TRANCE is a system for generating rough models of data. A rough model consists a partition of the data set into a number of clusters witch are labelled with decision. The system automatically searches for participation witch optimize a pre-defined performance measure. The conceptual simplicity of the underlying models makes their interpretation very simple. They also used for extracting relevant rules. Low complexity of the involved algorithms allows for automatic (or semi-automatic) discovery of relevant attributes.
The current version of TRANCE can handle only numerical data tables which are provided as text files.
The system generates rough data models which are represented in the form of tables (list of clusters), plots (various performance measures, e.g., gain and response curves), and lists of rules.
TRANCE is a system that supports the process of constructing and evaluating rough data models. Basically, it can be used for processing numeric-values data tables. It has been implemented in the MATLAB system-a general purpose system for matrix computations and visualization. TRANCE contains a number of modules that cover different stages of model construction process. The Data Pre-Processing Module contains numerous procedures (in MATLAB’s terminology: m-files) that are useful for data pre-processing: procedures for outlines, for discretizing attributes, for statistical data analysis, for processing time series (rescaling, smoothing, aggregation), etc. The central part of the system is the Search Module. It is responsible for searching through the pre-defined space of models for an optimal one. Results of the module are passed to the various performance measures. Finally, the Rule Extraction Module generates rules from the best model. All modules are integrated by the MATLAB command interpreter which takes care of handling procedure calls and parameter passing. Small data sets can be processed interactively; bigger sets are processed in batch mode.
TRANCE tires to find partitions of the universe which optimize certain criterion. The objective function is usually expressed in terms of local properties of the resulting classification model (e.g., the highest classification rate of decision rules which cover at least 5% of all cases). The system uses either systematic or local search. It makes no use of background knowledge.
The user of the system should know basic concepts of data mining and rough data models. Moreover, (s)he should be able to write simple scripts in MATLAB.
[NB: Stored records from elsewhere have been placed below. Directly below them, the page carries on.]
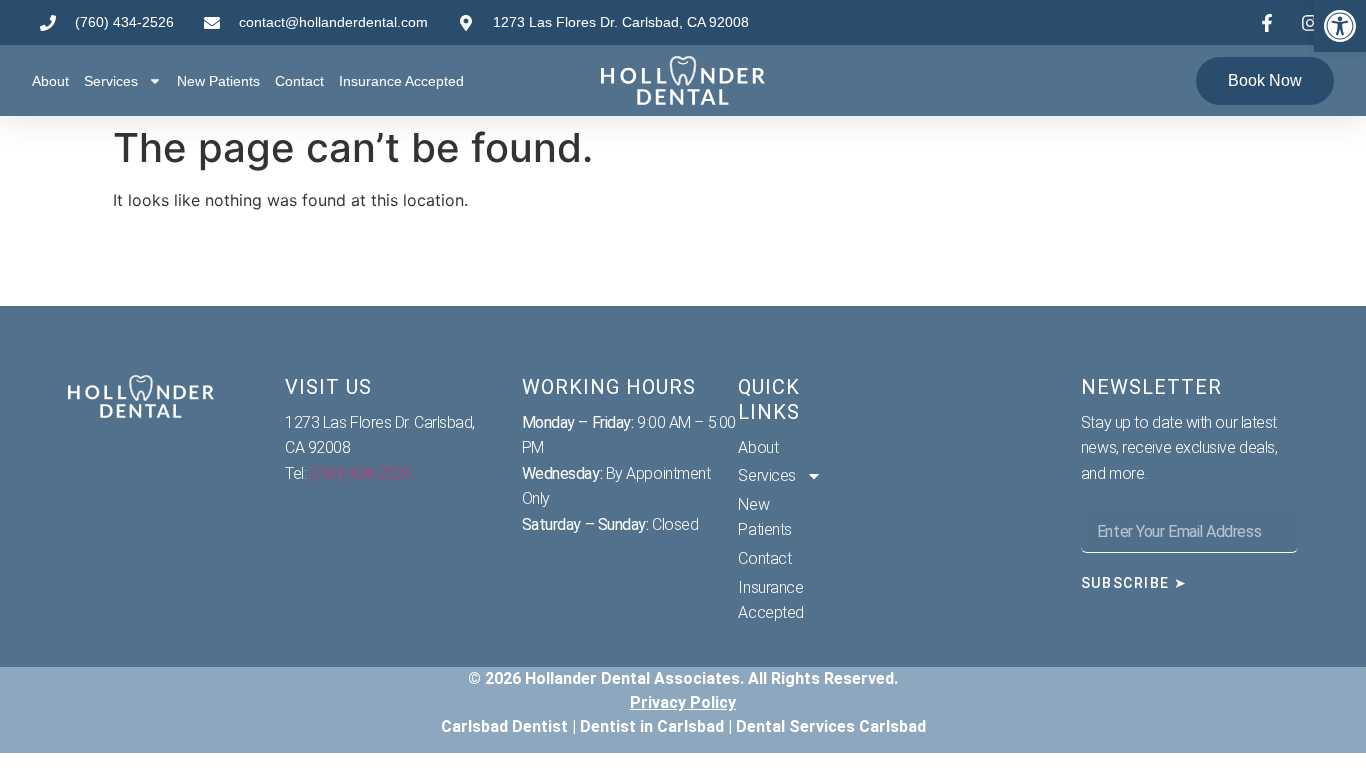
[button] (1340, 26)
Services (111, 81)
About (50, 81)
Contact (299, 81)
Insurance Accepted (401, 81)
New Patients (218, 81)
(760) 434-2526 (361, 473)
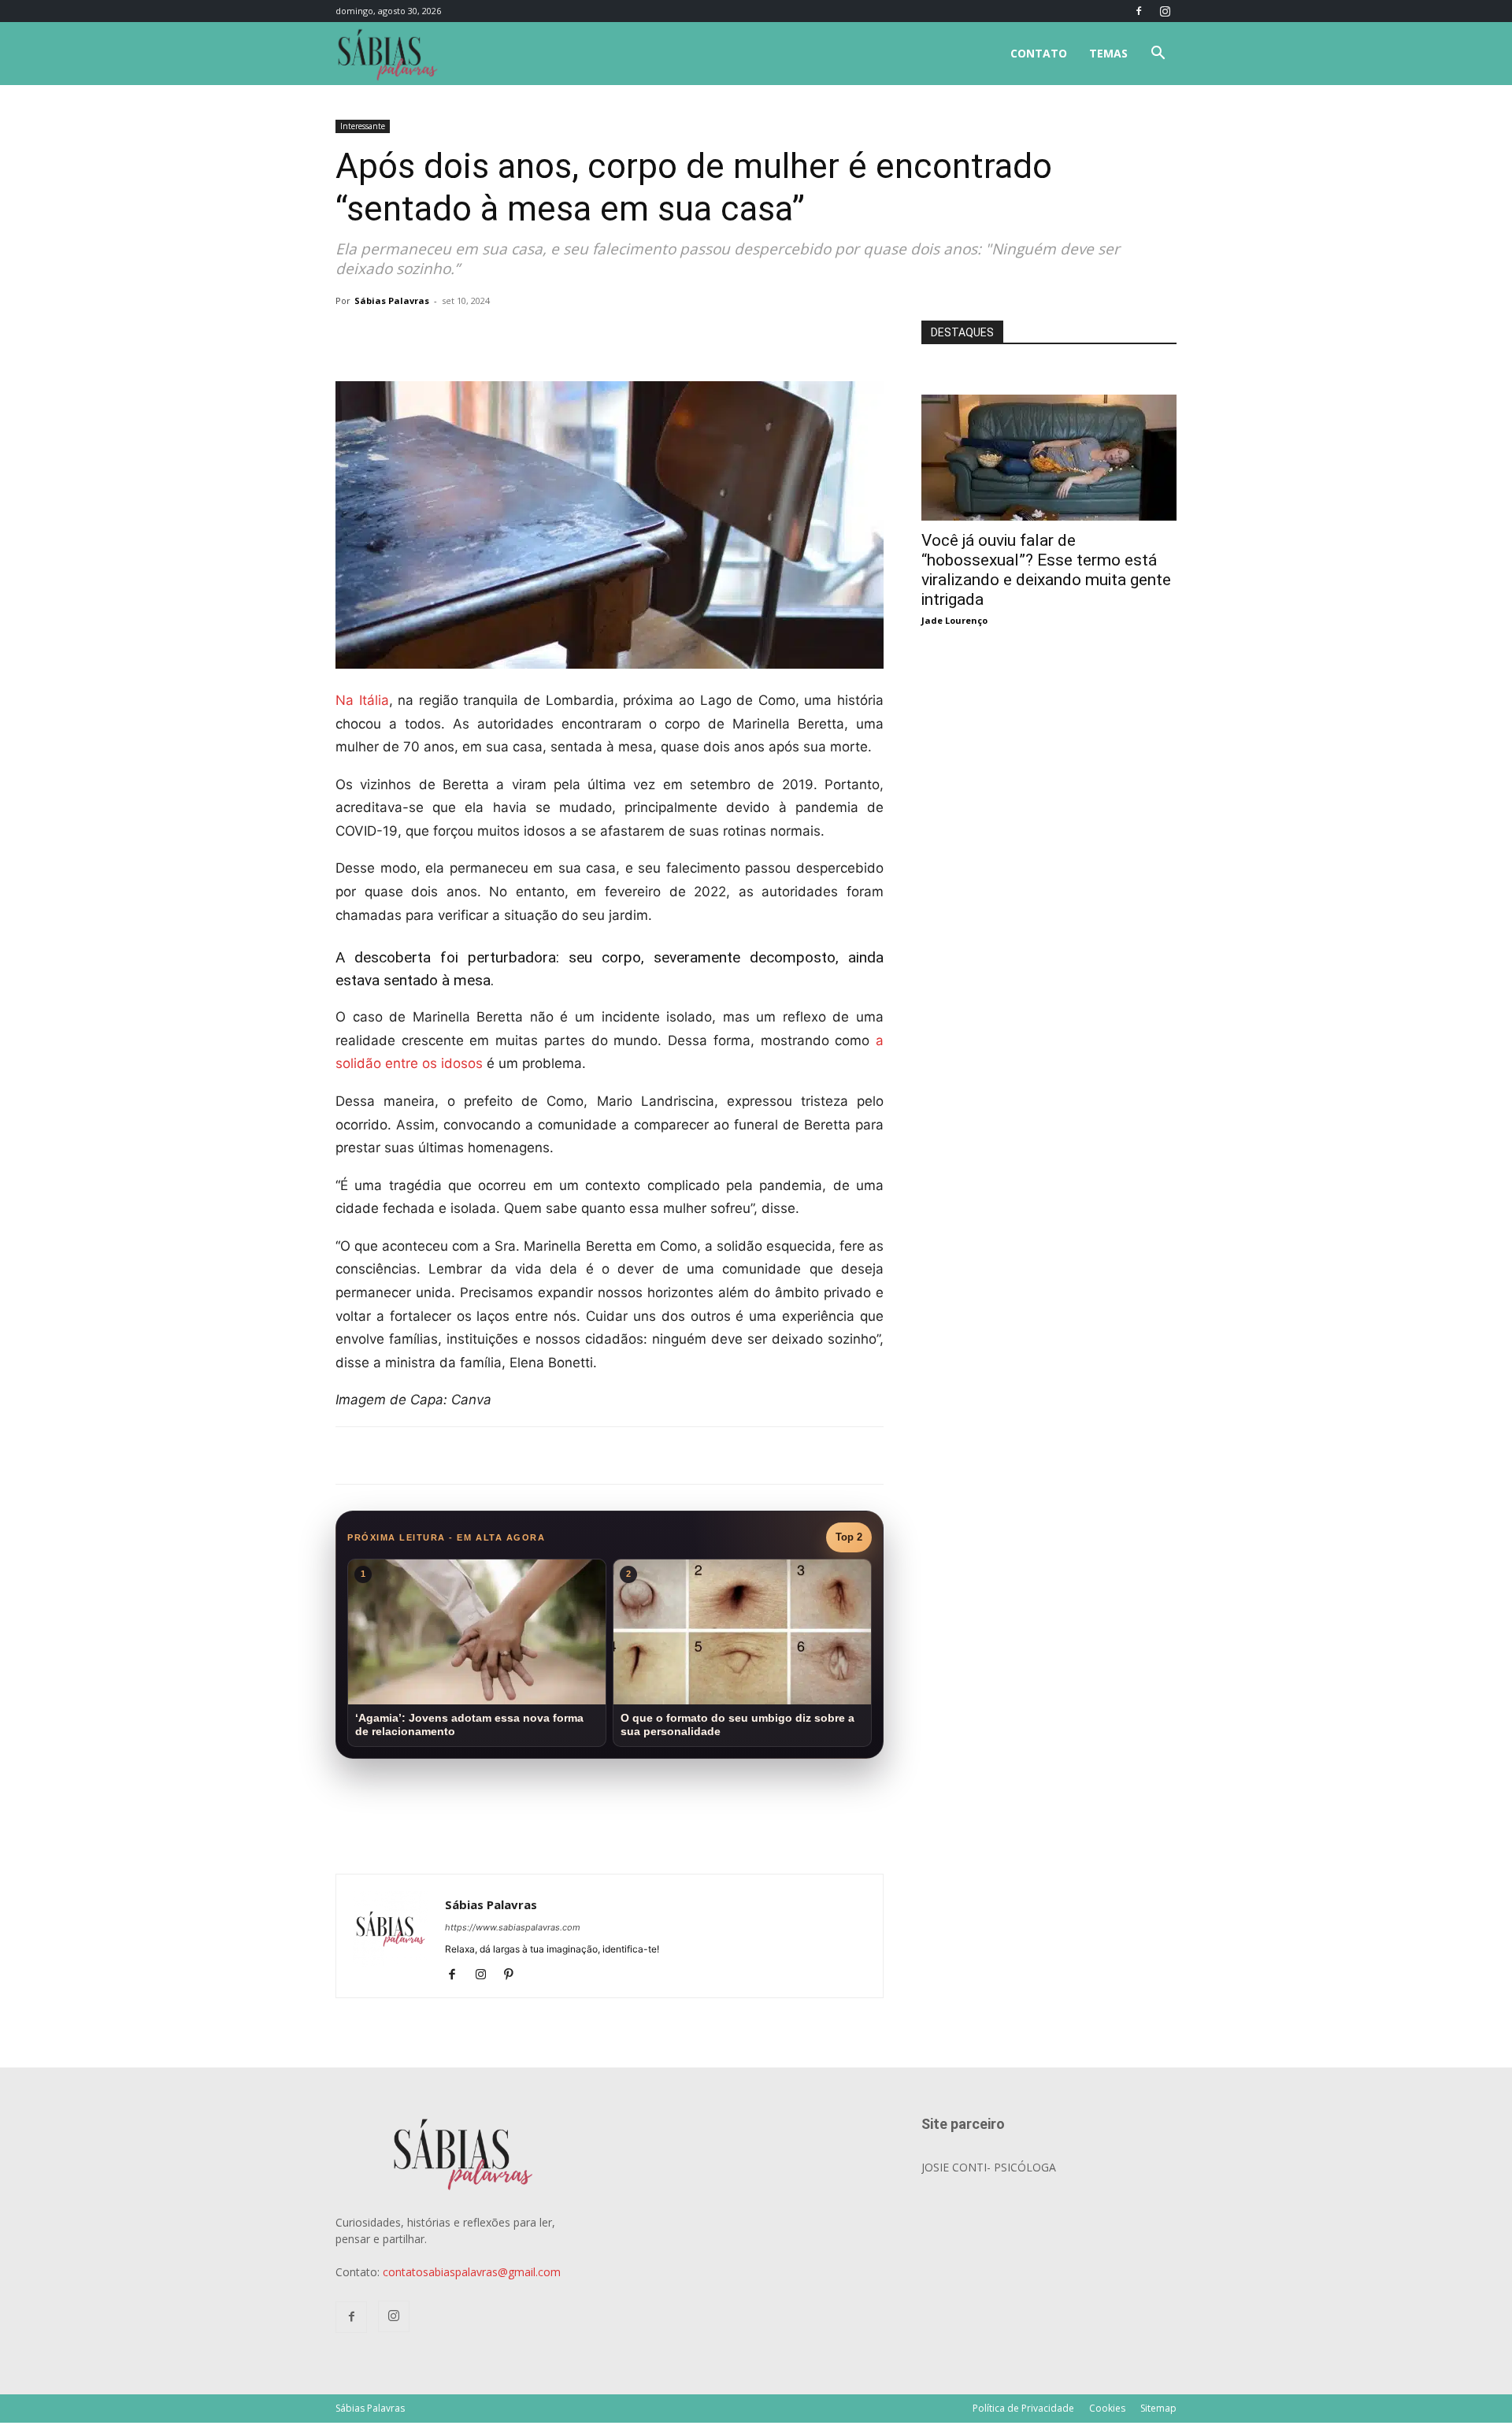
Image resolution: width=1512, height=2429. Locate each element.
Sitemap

TRANCE is suitable for processing huge data sets with millions of records. It has been successfully applied in the field of marketing and finance to tasks such as: fraud detection, modelling customer behavior, retention, attrition. Due to the conceptual simplicity of the underlying models, results generated with TRANCE are easy to interpret. Low complexity of the involved algorithms allows for automatic (or semi-automatic) discovery of relevant attributes. On the other hand, models constructed with TRANCE are usually based on a few (3-5) attributes which may result in a poor accuracy. Another serious limitation of TRANCE is its inability of processing non-numerical data. Current research focuses on the elimination of these two drawbacks. The system and some of its applications are described in this book.